(Data extracted from a collection)
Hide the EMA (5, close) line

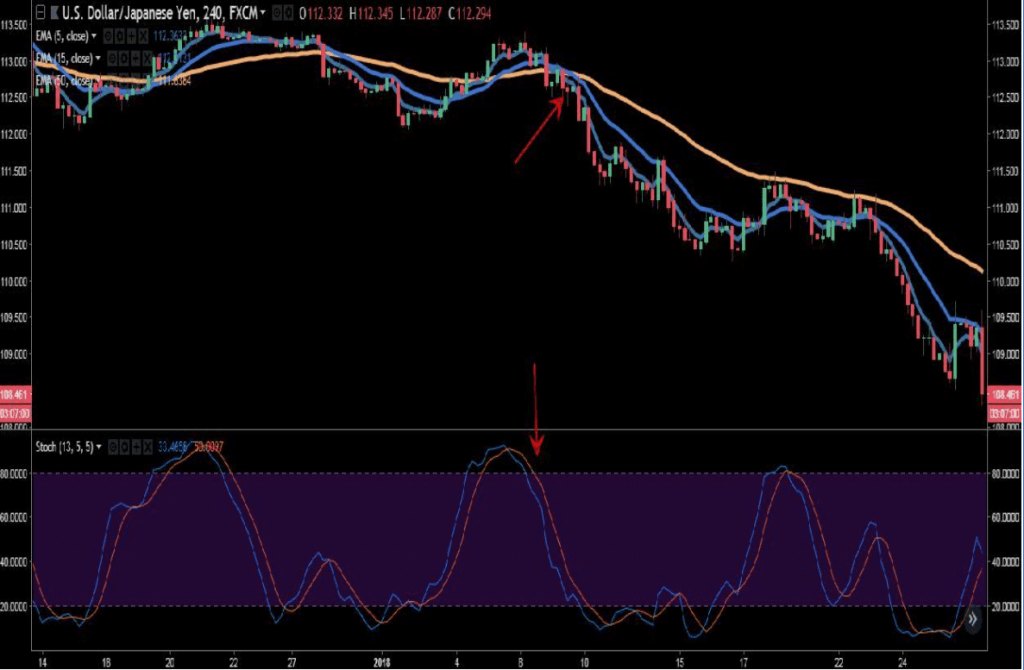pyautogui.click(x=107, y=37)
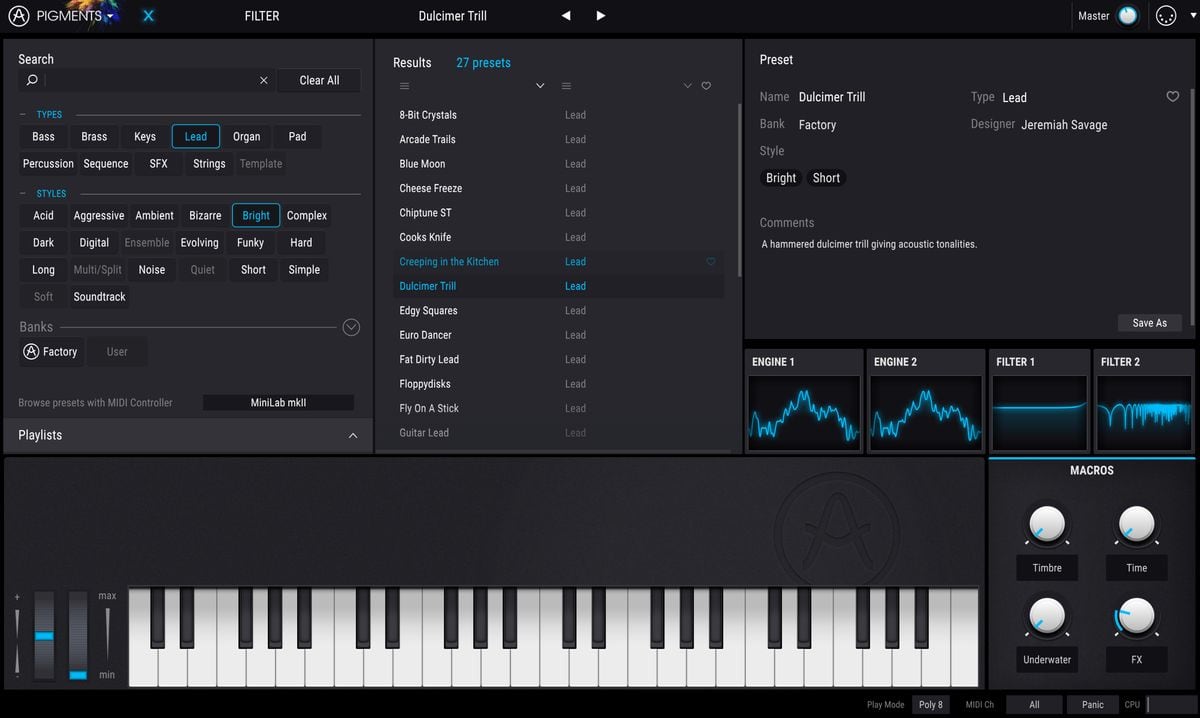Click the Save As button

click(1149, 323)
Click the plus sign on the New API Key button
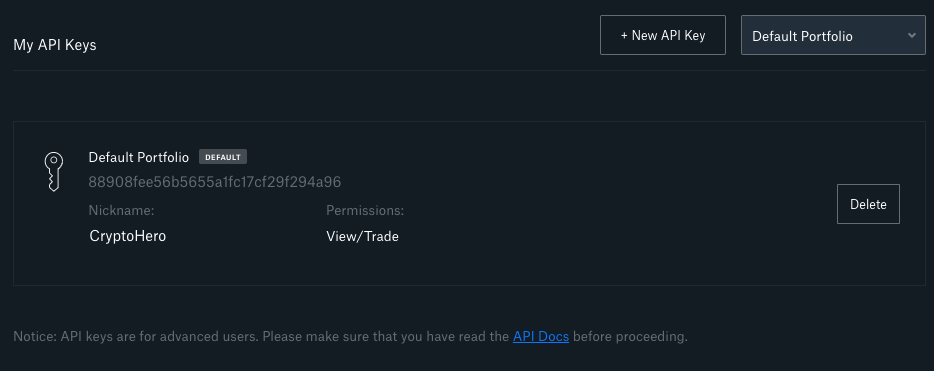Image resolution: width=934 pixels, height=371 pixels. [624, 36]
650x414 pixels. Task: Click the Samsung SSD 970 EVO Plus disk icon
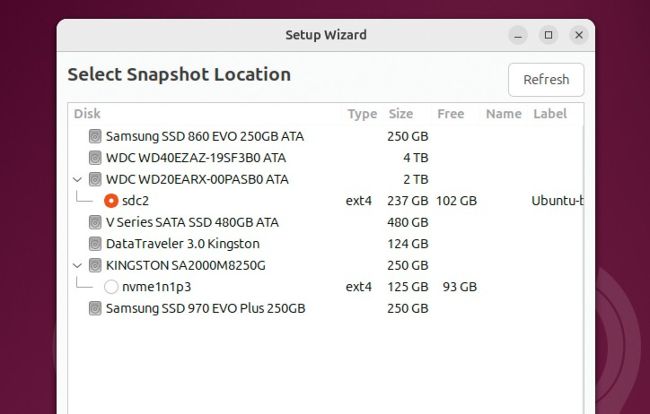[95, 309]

## WHAT IS BEING ASKED
Copy exactly the lines that run from the line containing "Click the plus sign on the New API Key button" to the end of the data above, keeping both end lines and leaving out all pictures.

## TASK RESPONSE
Click the plus sign on the New API Key button
Image resolution: width=934 pixels, height=371 pixels. [624, 36]
650x414 pixels. Task: Click the Samsung SSD 970 EVO Plus disk icon
[95, 309]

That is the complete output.